In order to be usable by the TVM framework, the new DeviceAPI should then be registered with the following steps.

  1. Create a function that instantiates the new DeviceAPI, and returns a pointer to it:

    FooDeviceAPI* FooDeviceAPI::Global() {
      static FooDeviceAPI inst;
      return &inst;
    }
    
  2. Register the function to the tvm registry:

    TVM_REGISTER_GLOBAL("device_api.foo").set_body_typed(FooDeviceAPI::Global);
    
  1. Add an entry for the new DeviceAPI to the TVMDeviceExtType enum in c_runtime_api.h. The value should be an unused value greater than DLDeviceType::kDLExtDev, but less than DeviceAPIManager::kMaxDeviceAPI.

  2. Add a case in DeviceName in device_api.h to convert from the enum value to a string representation. This string representation should match the name given to TVM_REGISTER_GLOBAL.

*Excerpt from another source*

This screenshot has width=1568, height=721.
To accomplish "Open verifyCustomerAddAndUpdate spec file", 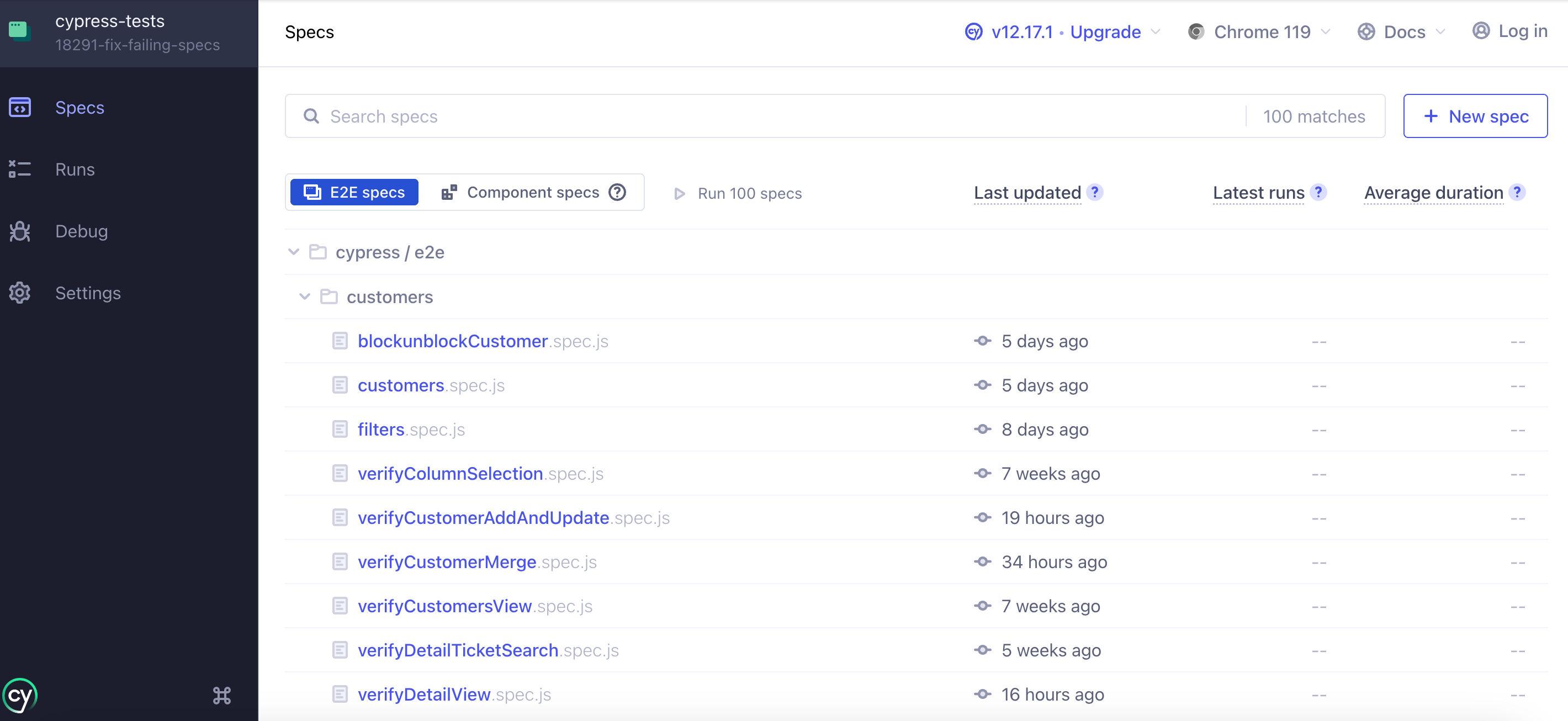I will 484,517.
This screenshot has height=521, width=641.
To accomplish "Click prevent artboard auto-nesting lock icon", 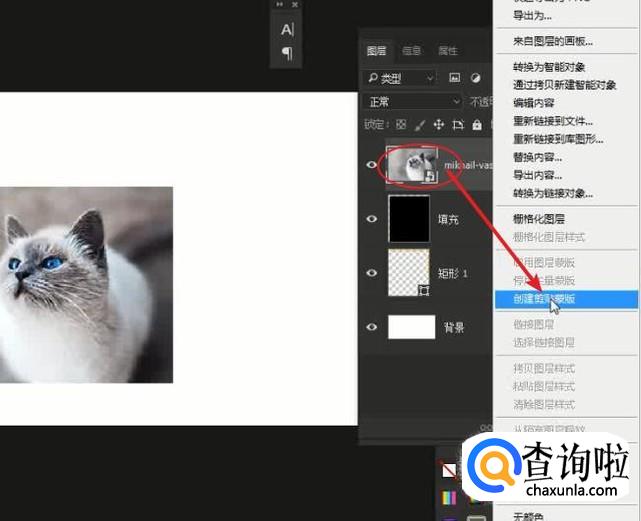I will tap(458, 125).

  3. Add entries to the MASK2STR and STR2MASK dictionaries of tvm.runtime.Device for the new enum value.

Target Definition#

The Target object is a lookup table of properties about a physical device, its hardware/driver limits, and its capabilities. The Target is accessible both during optimization and code generation stages. While the same Target class is used for all runtime targets, each runtime target may need to add target-specific options.

In target_kind.cc, add a new declaration of TVM_REGISTER_TARGET_KIND, passing a string name of the new target, and the TVMDeviceExtType or DLDeviceType enum value for the device on which that target should run. Typically, the target name and the device name will match. (e.g. The "cuda" target runs on the kDLCUDA device.) There are exceptions, such as when multiple different code generation targets can run on the same physical device. (e.g. The "llvm" and "c" targets both run on the kDLCPU device type.)

All options for a specific target kind are added with the add_attr_option function, with optional default values. A Target parser can be added with set_target_parser to process any parameters that are dynamically based on other parameters or queried from device properties.

This argument definition defines a parser that can unpack a string description of a target. This is done in the Target::Target(const String&) constructor in C++, which accepts a JSON-formatted string and is typically called using the tvm.target.Target python object. For example, tvm.target.Target('{"kind": "cuda", "max_num_threads": 1024}') will create a cuda target, while overriding the default maximum number of threads.

In a code generator, the target properties can be accessed using target->GetAttr<T>(param_name) in C++, or with the target.attrs dictionary in Python.

Target Code Generators#

The code generators take an optimized IRModule and converts it into an executable representation. Each code generator must be registered in order to be used by the TVM framework. This is done by registering a function named "target.build.foo", where foo is the same name as was used in the TVM_REGISTER_TARGET_KIND definition above.

tvm::runtime::Module GeneratorFooCode(IRModule mod, Target target);
TVM_REGISTER_GLOBAL("target.build.foo").set_body_typed(GeneratorFooCode);

The code generator takes two arguments. The first is the IRModule to compile, and the second is the Target that describes the device on which the code should run. Because the environment performing the compilation is not necessarily the same as the environment that will be executing the code, code generators should not perform any attribute lookups on the device itself, and should instead access parameters stored in the Target.

Each function in the input IRModule should be accessible by name in the output runtime::Module.